Ferkans — Interactive Telecom Tutor

The Case for Greediness

Convex relaxation solves $\ell_0$ -sparse recovery by replacing the combinatorial $\|\mathbf{x}\|_0$ penalty with $\|\mathbf{x}\|_1$ and invoking ISTA/FISTA/ADMM. This works — but in three important regimes, greedy algorithms are faster, simpler, and often more accurate: (i) known sparsity level $s$ , so we can stop after exactly $s$ selections; (ii) very sparse signals ( $s\ll M$ ), where the greedy search touches only a handful of columns of $\mathbf{A}$ ; (iii) speed-critical applications like real-time channel estimation or radar, where even FISTA is too expensive. This section develops the three canonical greedy methods: OMP, CoSaMP, and IHT. All three share one idea — identify a candidate support, solve a restricted least-squares on it, update. They differ in how they build the support.

Definition:
Restricted Least-Squares

Given a support set $\mathcal{S}\subseteq\{1,\ldots,N\}$ with $|\mathcal{S}|\leq M$ , the restricted least-squares estimate is $\hat{\mathbf{x}}_\mathcal{S} = \arg\min_\mathbf{w}\; \|\mathbf{y}-\mathbf{A}_\mathcal{S}\,\mathbf{w}\|_2^2 = \mathbf{A}_\mathcal{S}^{+}\mathbf{y},$ where $\mathbf{A}_\mathcal{S}$ is the submatrix containing only the columns of $\mathbf{A}$ indexed by $\mathcal{S}$ , and $\mathbf{A}_\mathcal{S}^+$ is its pseudo-inverse. The full estimate places these values on $\mathcal{S}$ and zeros elsewhere.

All three greedy algorithms produce their final iterate by a restricted least-squares solve on their estimated support. The cost is a QR or Cholesky factorization of $\mathbf{A}_\mathcal{S}^\top\mathbf{A}_\mathcal{S}$ — cheap when $|\mathcal{S}|$ is small.

OMP (Orthogonal Matching Pursuit)

Complexity:

O(s\cdot MN)

correlations +

O(s^3)

for the incremental QR of

\mathbf{A}_{\mathcal{S}_k}

. Much cheaper than FISTA when

s\ll M

.

Input: A, y, sparsity s (or residual tolerance eps).

Initialize: residual r_0 = y, support S_0 = {}, iterate x_0 = 0.

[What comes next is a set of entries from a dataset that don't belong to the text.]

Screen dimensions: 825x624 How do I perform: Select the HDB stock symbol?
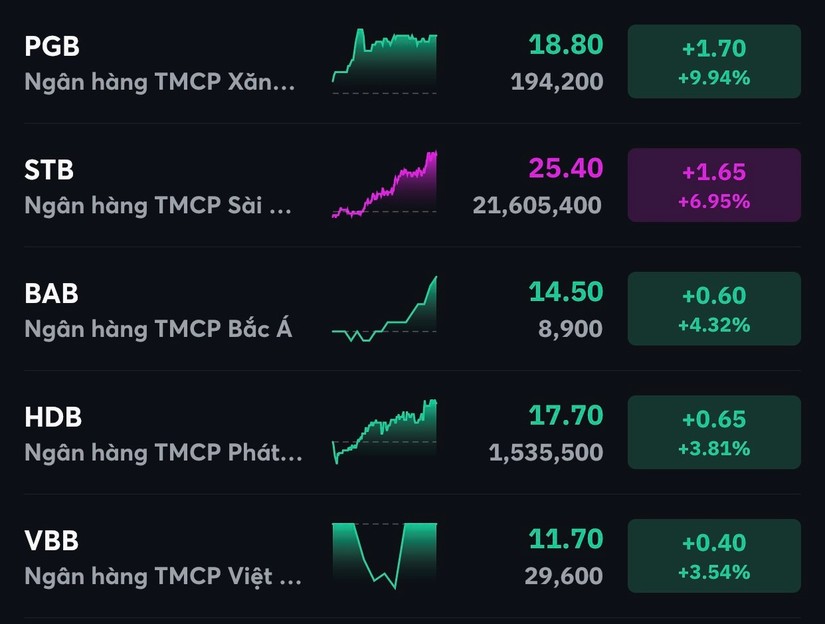point(53,418)
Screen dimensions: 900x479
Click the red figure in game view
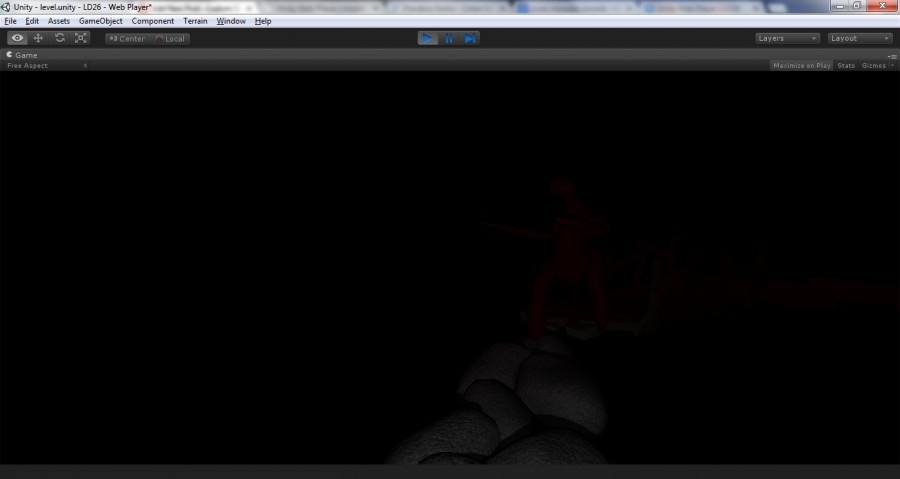coord(565,258)
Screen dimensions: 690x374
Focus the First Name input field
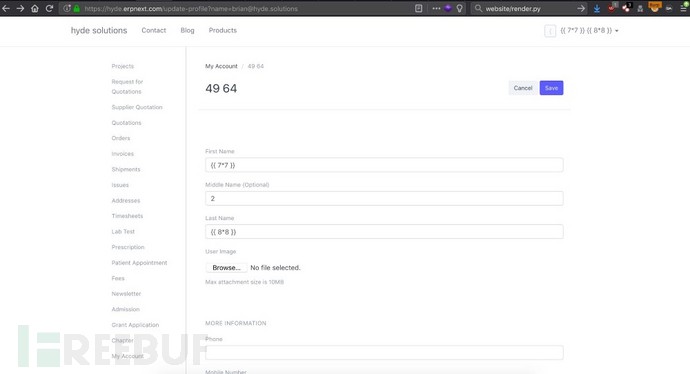click(384, 165)
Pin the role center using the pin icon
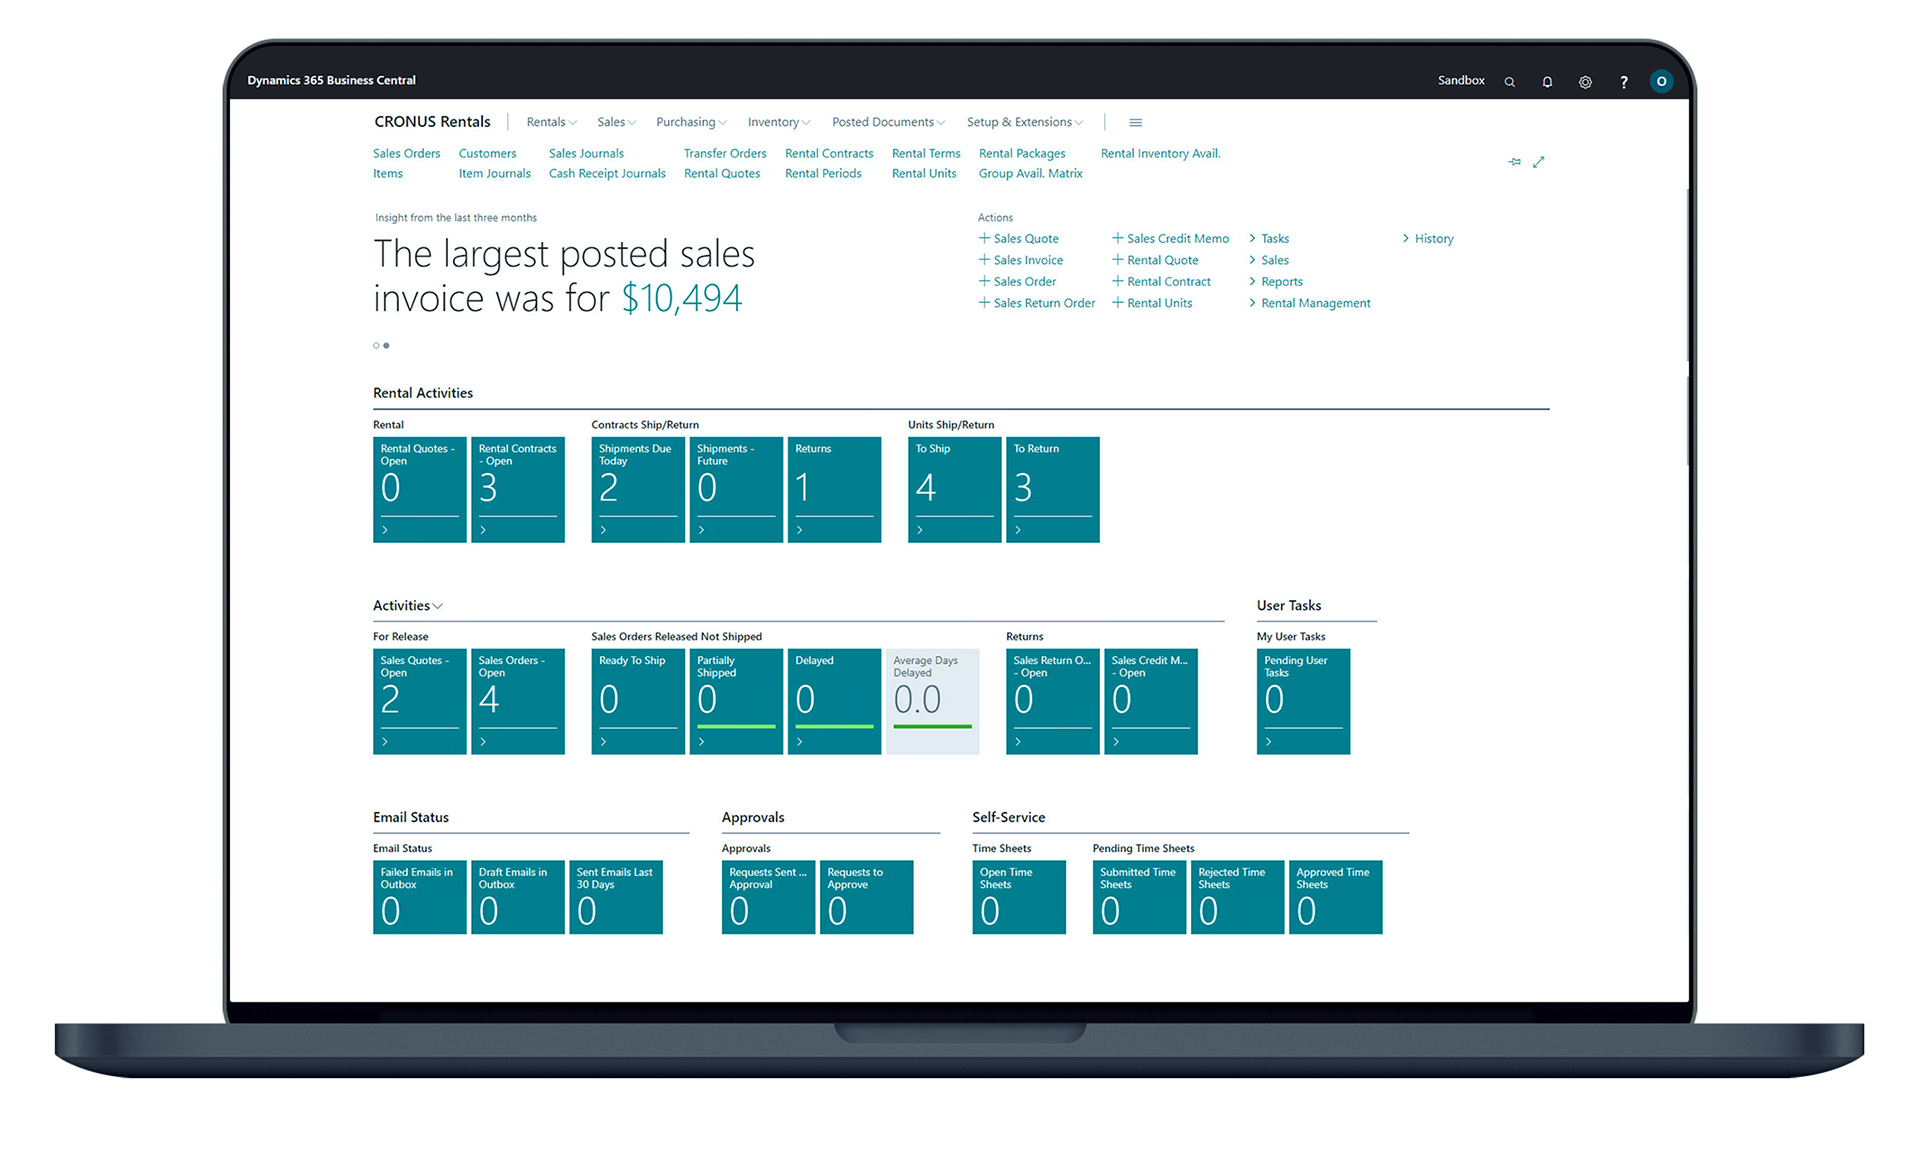Viewport: 1920px width, 1153px height. click(x=1514, y=161)
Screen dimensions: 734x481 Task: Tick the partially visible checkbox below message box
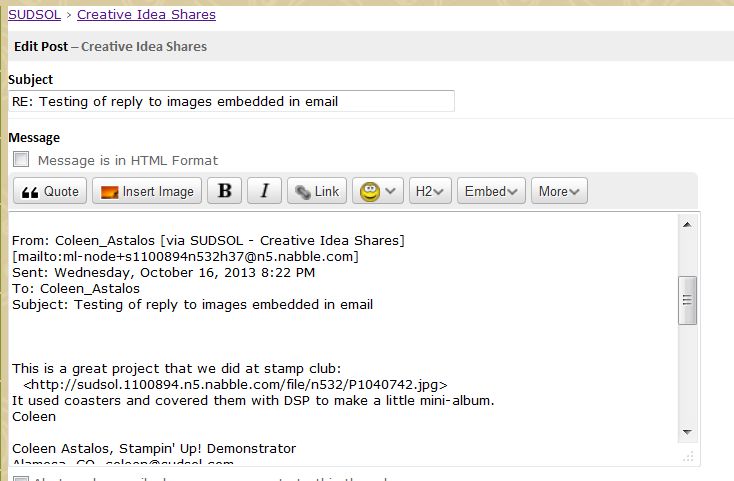(x=21, y=476)
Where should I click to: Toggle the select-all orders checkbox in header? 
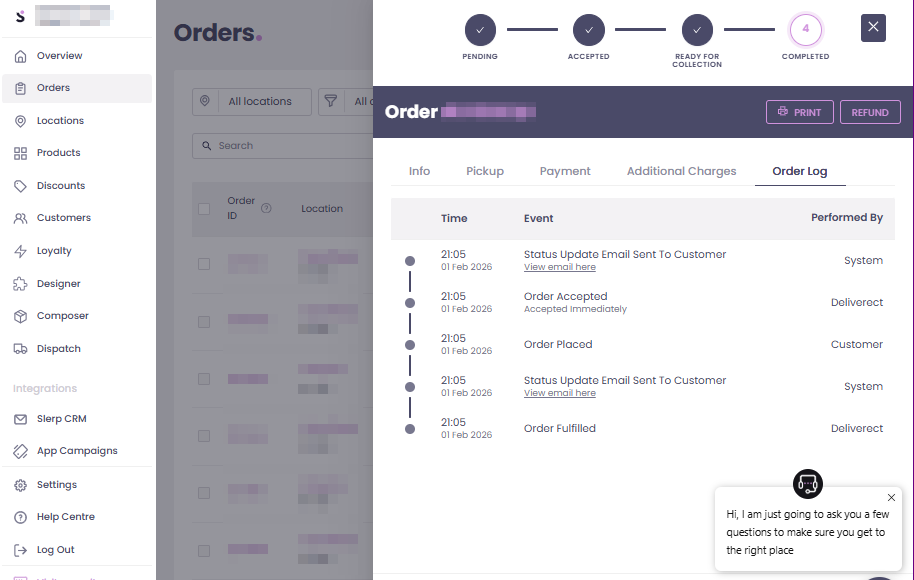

1: for k = 1, 2, ..., s do

2: j* <- argmax_j | a_j^T r_{k-1} | # column best correlated with residual

3: S_k <- S_{k-1} U {j*} # enlarge support

4: w <- argmin_w || y - A_{S_k} w ||_2 # solve LS on current support

5: x_k <- embed(w, S_k) # put w at S_k, zeros elsewhere

6: r_k <- y - A_{S_k} w # update residual

7: if ||r_k||_2 < eps then break

8: end for

9: return x_k, S_k

The name orthogonal refers to step 4: after each selection we re-solve LS over the current support, which makes the residual $\mathbf{r}_k$ orthogonal to every column in $\mathcal{S}_k$ . Plain matching pursuit (Mallat-Zhang 1993) skipped this orthogonalization and was forced to revisit coordinates; OMP never revisits a chosen index.

Theorem: OMP Exact Recovery under Coherence

Let $\mathbf{A}\in\mathbb{R}^{M\times N}$ with unit-norm columns and coherence $\mu(\mathbf{A}) = \max_{i\neq j}|\mathbf{a}_i^\top\mathbf{a}_j|$ . If $\mathbf{x}_\star$ is $s$ -sparse with $s<\tfrac{1}{2}(1+1/\mu)$ and $\mathbf{y}=\mathbf{A}\mathbf{x}_\star$ (noiseless), then OMP recovers the true support and $\mathbf{x}_\star$ exactly in $s$ steps.

Low coherence means the columns of $\mathbf{A}$ are nearly orthogonal, so the inner product $\mathbf{a}_j^\top\mathbf{r}_{k-1}$ peaks at a true-support index. OMP then identifies one correct index per iteration. The condition $s<(1+1/\mu)/2$ ensures the peak is always on a correct index: the "interference" from other active coordinates cannot overpower the signal of the unselected true index.

Proof

Induction on the selected support

Claim: at iteration $k$ , $\mathcal{S}_{k-1}\subseteq\mathrm{supp}(\mathbf{x}_\star)$ . Base case $k=1$ : $\mathcal{S}_0=\emptyset$ , trivially true. Assume true for $k-1$ .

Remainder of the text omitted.